Every line of the records below from the line with "You are a computer-use agent. 184x285 pixels." up to and including the line with "Viewport: 806px width, 453px height." must be reproduced exactly, and no line outside that range.
┌─ Records to process
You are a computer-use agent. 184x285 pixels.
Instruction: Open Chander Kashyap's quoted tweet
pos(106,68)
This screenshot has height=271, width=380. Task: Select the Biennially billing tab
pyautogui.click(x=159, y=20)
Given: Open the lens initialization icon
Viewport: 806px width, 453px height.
└─
┌─ Records to process
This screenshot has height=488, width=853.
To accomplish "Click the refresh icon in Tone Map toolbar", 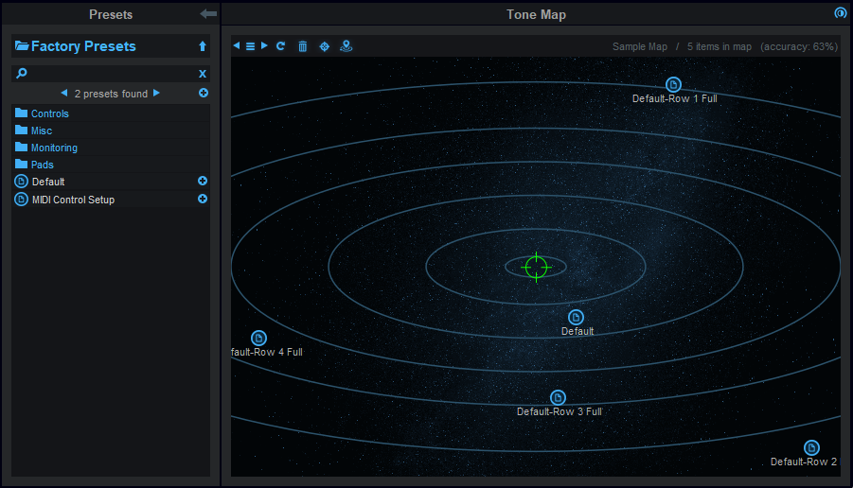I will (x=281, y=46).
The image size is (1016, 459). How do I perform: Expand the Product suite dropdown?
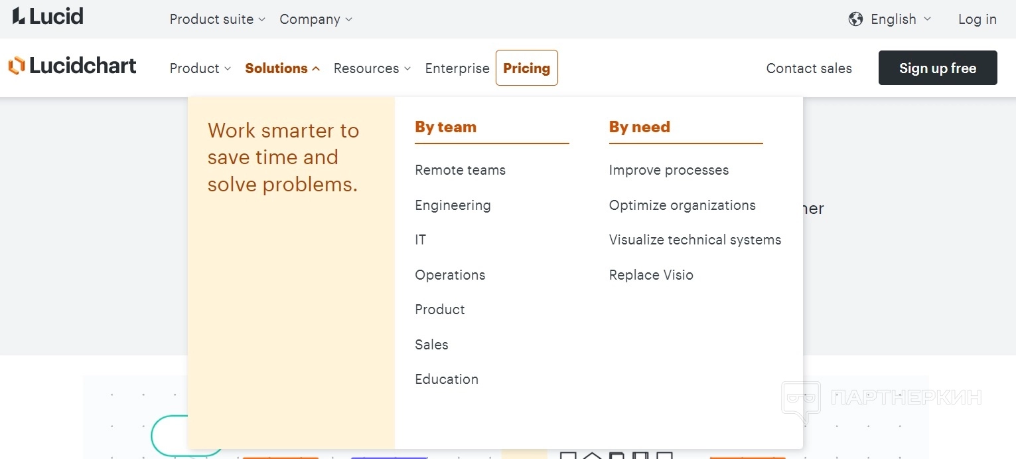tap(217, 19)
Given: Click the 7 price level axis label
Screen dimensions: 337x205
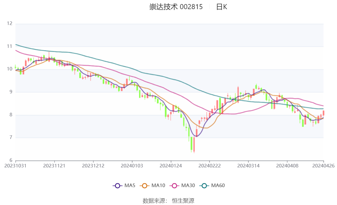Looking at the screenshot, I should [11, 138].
└─
(Expected answer):
You are a computer-use agent. 184x285 pixels.
Instruction: Open Chander Kashyap's quoted tweet
pos(106,68)
This screenshot has height=271, width=380. Task: Select the Biennially billing tab
pyautogui.click(x=159, y=20)
Given: Open the lens initialization icon
Viewport: 806px width, 453px height.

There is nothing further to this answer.